If it was easy, everyone would be doing it.
Tyrion said it; that settles it.
The Meta-Religion.
When I run into an MRA, there’s a 50/50 chance that he’ll be either a ultra-conservative Christian or else one of those really asshatty atheists. It never seems to go any other way.
It’s no news to anybody who’s hung around the atheist crowd for long that there are rather a lot of sexist (and racist, for that matter) asshats in the ranks of atheism. The very people congratulating themselves the most on being oh-so-evolved and oh-so-enlightened seem to be the people who suffer from the worst blind spots about their own biases. Some groups, like the Minnesota Atheists, are making great progress in getting past that pervasive, entrenched sexism that movement atheism suffers from, but many other groups vehemently reject any notion of reform.
And there’s a reason for that, too. Toxic religion and misogyny feed off of each other to the point that it’s almost impossible to tell which came first, if either did. Once someone’s been deeply indoctrinated into a toxic group’s ideas, those thinking patterns get internalized so effectively that they change everything about how the indoctrinated person views reality. The group’s members only get worse now that they think their ideas are blessed from on high by whoever they respect, and these members shape their group’s ideology for the worse as they deteriorate. And then the next generation of converts comes in to learn that ideology and make it worse still.
That’s why someone can deconvert from one of these really bad groups and still totally think like a fundagelical and have those same opinions, especially about culture-war topics like gender roles, relationships, sexual orientation, and women’s rights, and why someone like me literally has no idea if I’m talking to a Christian or an atheist when I hear an MRA spewing talking points. Except for where they think their talking points initially came from and are blessed by–that window dressing of either “God” or evolutionary psychology–there’s no functional difference in interacting with the two of them, to be sure.
When we deconvert from Christianity, nothing else happens unless we make it happen. We came to a conclusion about one thing: that our religion’s supernatural claims are flat wrong. Okay, great! Good for us! But that doesn’t mean we’ll also conclude that anything else our religion says is wrong, much less that pretty much everything it says is wrong. If we smugly settle on our laurels at that point and think we’re all done examining ourselves and fixing the damage done to us, then chances are we’re going to make the same old mistakes–just with a new crowd and using new jargon to cover up the same biases. In reality, we’re only just barely setting our feet on the path to freedom.

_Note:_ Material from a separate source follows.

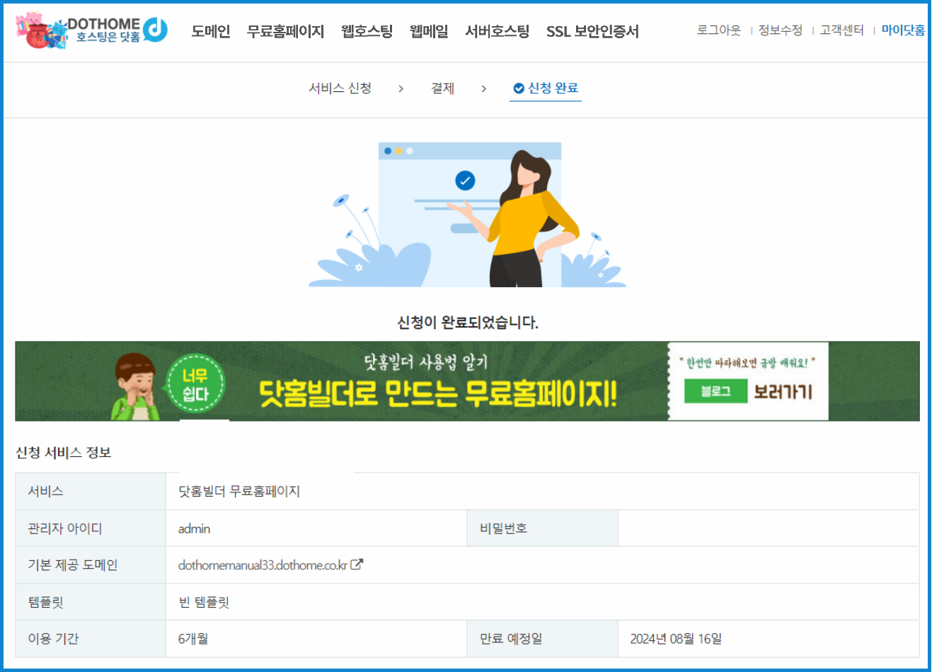This screenshot has height=672, width=932.
Task: Go to 마이닷홈 page
Action: pyautogui.click(x=903, y=30)
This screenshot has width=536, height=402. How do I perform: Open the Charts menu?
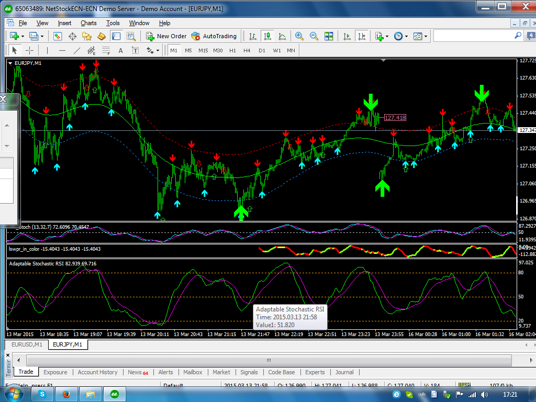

Robert Fisher’s case demonstrates this point perfectly. For a while I’ve thought that a lot of these older die-hard MRAs were motivated by really bad relationships and breakups, like they were super-entitled sexists who got some stunning and irrefutable evidence thrown at them that no, actually, they don’t own their female partners, and then went on the offensive to try to regain that power that they felt rightly belonged to them–the power they felt had been stolen from them by women.
Mr. Fisher’s statements definitely seem to fit into that mold. It’s very telling that he sees his attitude as one of rational self-protection. Like any fundagelical would, he thought that the way to keep himself safe from future harm was to clamp down harder and harder on control and to violate women’s boundaries further and further. His anger and fear continue to rule him long after he left the religion that initially instilled those ideas in him.
It took me years to see those blind spots in myself and start unpacking and resolving them. I’m probably not finished yet. Some of the stuff I’m learning even now, it feels like “normal” people learned in grade school–but now the fight to learn it is that much harder and the costs of failing to learn it are that much dearer.